Habíamos acudido a la playa
como cada día de estas vacaciones del mes de Agosto, en que toda la familia compartía
descanso y comunicación, y como cada año esta gran fraternidad se reunía en la
casa que los abuelos tenían en esta playa estupenda de Barbate, en la provincia
de Cádiz.
Entre mayores y pequeños
éramos más de quince, y mientras los pequeños jugaban con la arena, los
adolescentes y mayorcitos se bañaban, y los padres, madres y abuelos charlaban,
leían, o hacían punto como la abuela y algunas de las hijas mayores.
En eso estábamos ya cercano
el medio día, cuando Mendi, unas de las pequeñas que se bañaba, vino corriendo
hacia nosotros, diciéndonos que había zombis que salían del agua, con las
consiguientes risas con que nos miramos,
pero después de este primer momento y con la niña en brazos, atendí hacia donde
me señalaba la pequeña, y pude ver cómo efectivamente salía gente del agua pero
no muertos, sino casi muertos pues eran inmigrantes que sabe Dios cómo habían
llegado hasta allí.
Me llamó la atención una
mujer que gritaba llorando señalando hacia el mar, y por sus gestos entendí que
hablaba de un niño, pero que salió corriendo hacia el rompeolas cuando salía un
joven con un pequeño agarrado a su espalda.

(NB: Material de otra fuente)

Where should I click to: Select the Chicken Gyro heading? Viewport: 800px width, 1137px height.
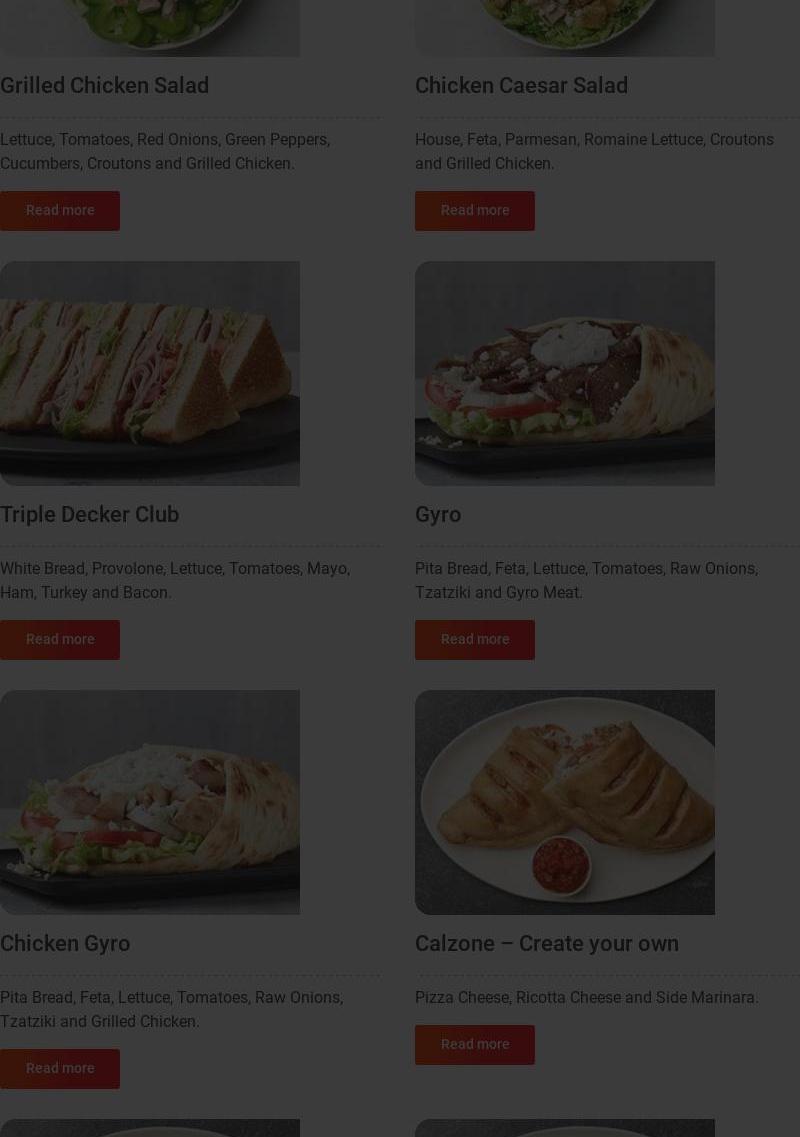pos(65,943)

Había que hacer algo, pues
se les veía con frío y con sed, ya que acabaron rápidamente con las botellitas
de agua que habíamos llevado para los niños, por lo que los mayores fueron a
buscar mantas, bebidas y algo de comer para aquella pobre gente, mientras
llegaba la Cruz Roja a la que habíamos dado aviso.
Cuando llegaron éstos, ya
habíamos aliviado a estos once inmigrantes en lo más urgente, pero el médico
que también acudió con la Guardia Civil, dictaminó que los tres niños de la
expedición, una mujer y un anciano, necesitaban hospitalización.

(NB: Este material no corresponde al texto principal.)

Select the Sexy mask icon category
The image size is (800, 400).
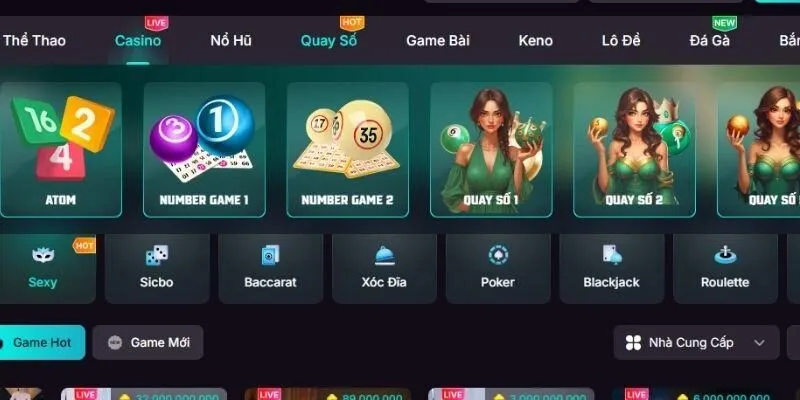(x=43, y=255)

Cuando ya se marcharon todos
y nos quedamos solos, eran pasadas las cinco de la tarde y nos dirigimos
cansados y cabizbajos hacia casa a comer algo también nosotros, que apenas
hablábamos, pues todo aquello había dejado una impronta de impotencia en
nuestro ánimo.
Ya enfilábamos el espigón
del puerto hacia el Paseo Marítimo, cuando vimos a un mendigo pidiendo bajo la
sombra de una raída sombrilla, y le mostré la evidencia de que al ir en
bañador no podía darle nada porque nada
llevaba encima.
El pobre hombre agachó la
cabeza en el momento que me decía: “Bueno, esos que habéis atendido en la playa
lo necesitaban más que mi familia, pero luego, mañana o pasado o algún día,
acordaos de mí, que yo también tengo hambre y sed, y no tengo trabajo con que
alimentar a los míos”.
Aquello me dejó pensando en
algo que aún viene repitiendo mi cabeza. Mirad alrededor; ¿Es esta situación
justa para esta pobre gente que vienen o los que ya están aquí?
Nuestra enferma sociedad
debe, tiene que cambiar para que no lleguemos a la desesperación de los que no
tienen nada, y que precisamente por eso, tampoco tienen nada que perder.
Demandar justicia, después,
donde no llegue ésta, cuando sea imprescindible, caridad.